総兵力は艦艇1317隻、人員45万2千名という大部隊です。当時これほど大規模な上陸作戦を行えるのはアメリカ軍だけ、おそらく現在でもそうでしょう。対する日本軍は9万弱の兵力で戦わなくてはなりません。大本営は沖縄を本土決戦の時間を稼ぐための捨て石だと考えていました。しかし現地の第32軍は、沖縄の民間人の犠牲を可能な限り少なくするため本土への疎開大本営に訴えます。ところが輸送船が集まらず、学童疎開の児童を乗せた対馬丸アメリカ軍潜水艦に撃沈された事もあり断念されました。第32軍は、次善の策として主戦場が沖縄本島南部になる予想から、民間人を北部に移動させようとします。しかし軍を信頼しきっている沖縄県民は軍と行動を共にする決意をしました。これが民間人10万人の犠牲の悲劇となります。

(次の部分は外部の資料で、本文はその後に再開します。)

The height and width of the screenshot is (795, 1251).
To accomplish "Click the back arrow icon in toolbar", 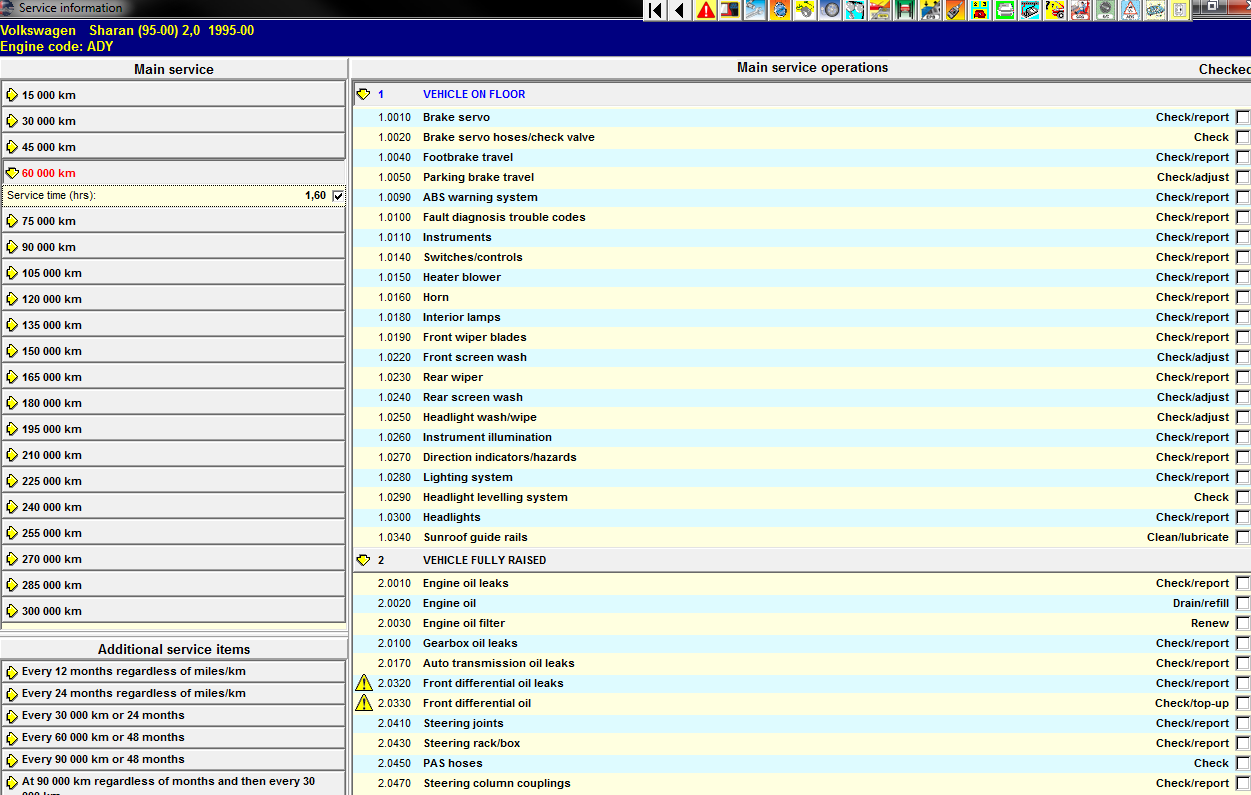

 ですから、軍が強制的に沖縄県民に犠牲を強いたのでは絶対にありません。当時の資料を調べれば簡単に分かる話です。沖縄戦の実態が反日左翼によっていかに歪められたか、これではお国のために死んでいった英霊も、協力した沖縄県民も浮かばれません。私は自分たちの先祖すら冒涜する沖縄左翼を絶対に許しません。

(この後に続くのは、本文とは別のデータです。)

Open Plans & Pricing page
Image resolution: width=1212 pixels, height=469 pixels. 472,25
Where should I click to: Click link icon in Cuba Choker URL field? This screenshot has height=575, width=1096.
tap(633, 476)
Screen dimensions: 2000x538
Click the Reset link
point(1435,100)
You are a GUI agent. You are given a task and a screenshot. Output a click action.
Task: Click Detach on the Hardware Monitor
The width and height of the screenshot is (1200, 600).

 沖縄戦は、1945年3月末米機動部隊の大空襲から始まりました。沖縄はもとより沖縄に増援を送る可能性のある九州や四国、中国地方の日本軍航空基地、戦略拠点を徹底的に叩きます。これに対し日本軍は海軍の第5航空艦隊(基地航空隊、司令部は鹿屋、宇垣纏中将)を中心に迎撃し敵空母3隻に損害を与えますが、我が方も戦力の過半数を失いました。以後、日本軍は特攻しか手が無くなります。

 1945年4月1日、ついに米軍が沖縄本島に上陸を開始します。上陸当初、日本軍の反撃が無かったので米兵は「エイプリル・フールか?」と怪しんだそうです。ところが内陸に進むにつれ激しい反撃に晒されます。劣勢の第32軍の作戦は内陸持久でした。この時反斜面陣地戦術を駆使し米軍を苦しめます。これは第32軍高級参謀八原博通大佐の考案でした。劣勢の側が取る理想的戦術だと言えます。詳しくは過去記事を参照してください。

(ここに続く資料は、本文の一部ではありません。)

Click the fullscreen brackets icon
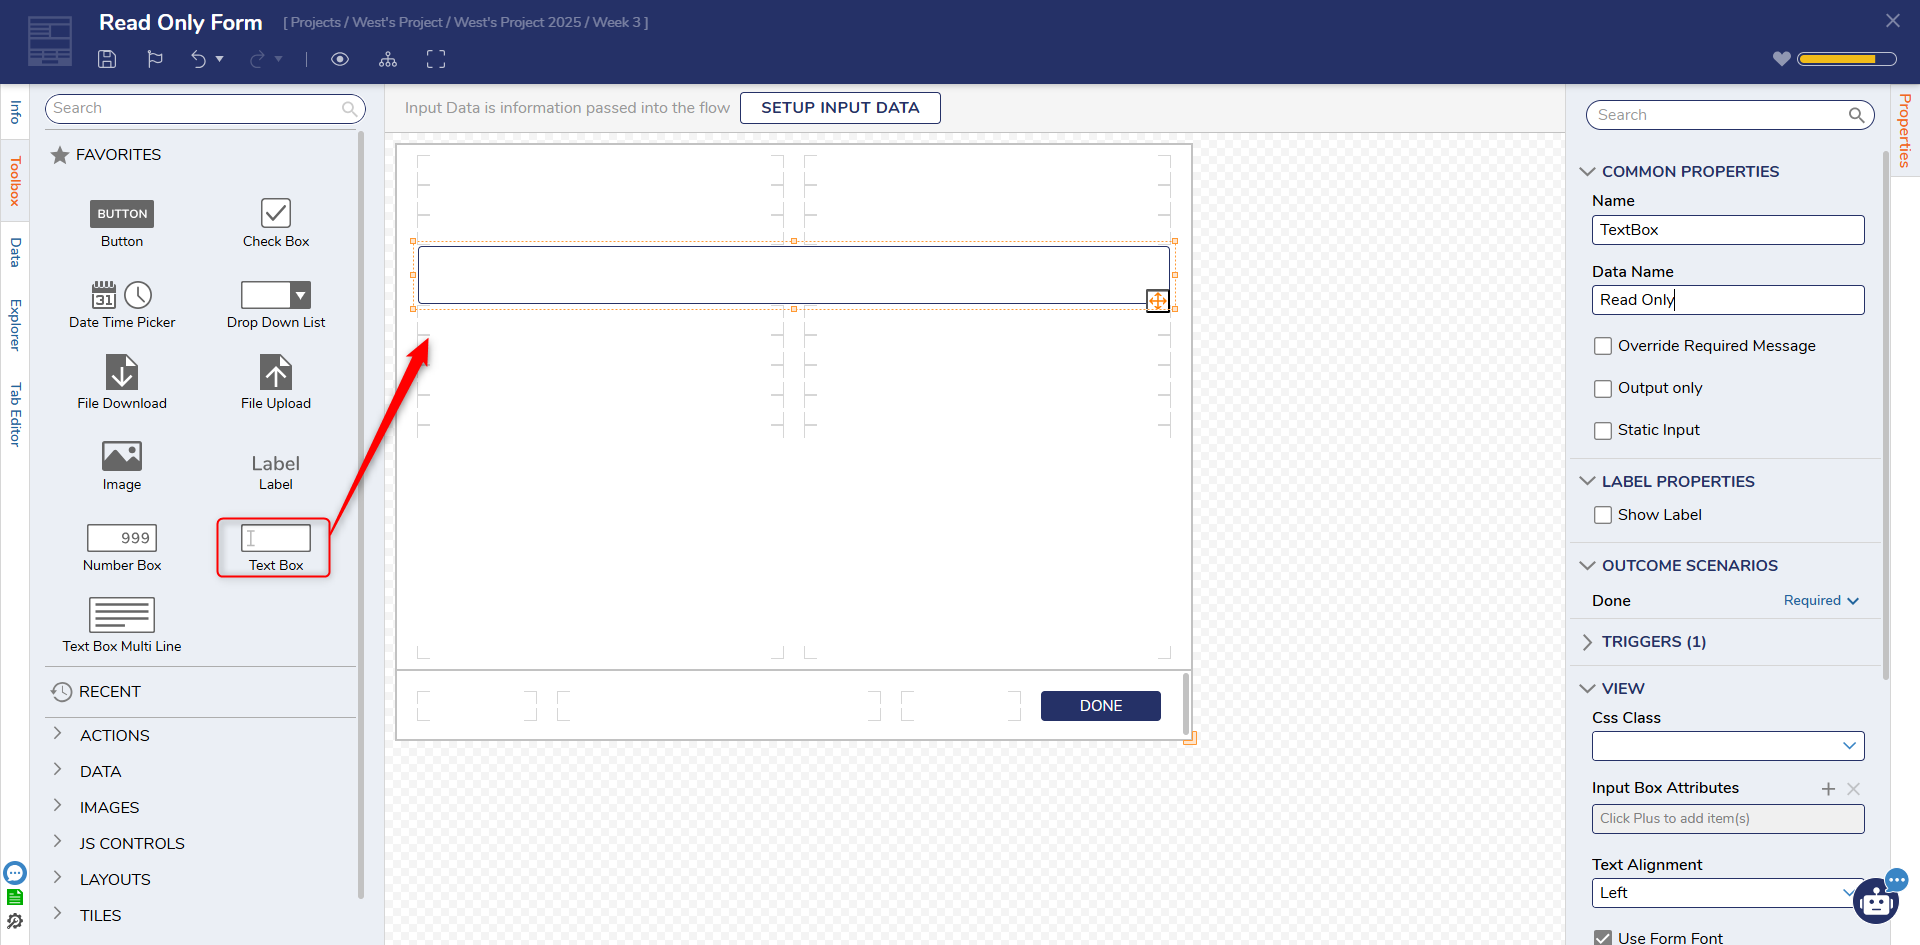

 日本海軍も、なけなしの兵力を絞り出し菊水一号作戦と称する水上特攻を開始しました。第2艦隊(伊藤整一中将)の戦艦×1(大和)、軽巡×1(矢矧)、駆逐艦×8が、沖縄に突入し陸上砲台と化して撃ちまくるというものです。栄光の日本海軍で動ける艦艇はもはやこれだけしかありませんでした。伊藤長官は最初この無謀な作戦に大反対していたそうですが、説得に来た軍令部三上参謀の「一億総特攻のさきがけとなってもらいたい」という言葉に「それならばよく分かった」と承知したそうです。海軍でも有数の合理的頭脳の持ち主でかつては連合艦隊参謀長も務めた伊藤長官の胸中は複雑だったと思います。ただ全員を無駄に殺す事に忍びなく、伊藤長官は少尉候補生67名ほか未来を担う若者を中心に退艦させました。

 1945年4月6日、第2艦隊は徳山湾を出航します。豊後水道から九州東海岸沿いに南下、行く先秘匿のため大きく西に向かい甑列島南西に至ります。そこから南下して沖縄に到達する予定でした。ところが4月7日午前8時、第2艦隊は第58任務部隊の索敵機に発見されます。ミッチャーはすぐさま攻撃機隊を発進させ、数百機の艦載機が波状攻撃をしてきました。多勢に無勢、鹿屋や知覧の航空基地からの直掩も間に合わず空前の巨大戦艦大和軽巡矢矧、駆逐艦4隻と共に満身創痍になりながら沈没します。伊藤長官も運命を共にしました。その位置は徳之島北方200海里、水深340mの地点です。これで日本海軍は事実上壊滅します。沖縄の第32軍も完全に孤立しました。

 それでも日本軍は、嘉数や安里52高地(米軍呼称シュガーローフヒル)の戦いで互角以上の戦いを見せ米上陸軍を苦しめました。そして6月23日沖縄本島南端摩文仁の丘に追い詰められた第32軍司令部は軍司令官牛島満中将、参謀長長勇中将が自決し組織的抵抗は終わります。その後も残存兵は終戦まで戦い続けたそうです。

 沖縄の失陥によって事実上戦争は決着します。その後8月6日広島に原爆投下、8月8日ソ連宣戦布告、8月9日長崎原爆投下でついに日本は力尽き、8月15日ポツダム宣言を受託し降伏するのです。大東亜戦争を後に侵略戦争だと非難する者がいます。しかし、本編では触れませんでしたが私はアメリカに石油を止められこのままでは戦わずして亡国となる、座して死を待つくらいならと起こしたぎりぎりの自衛戦争だったと思います。国際法では自衛戦争に宣戦布告の必要はないそうです。ということは真珠湾の騙し討ちも言いがかりになります。東京裁判でインドのパール判事が述べたそうですが「ハルノートのようなものを突き付けられたらどんな小国でも戦争を決意するだろう」という言葉が真実を語っているような気がします。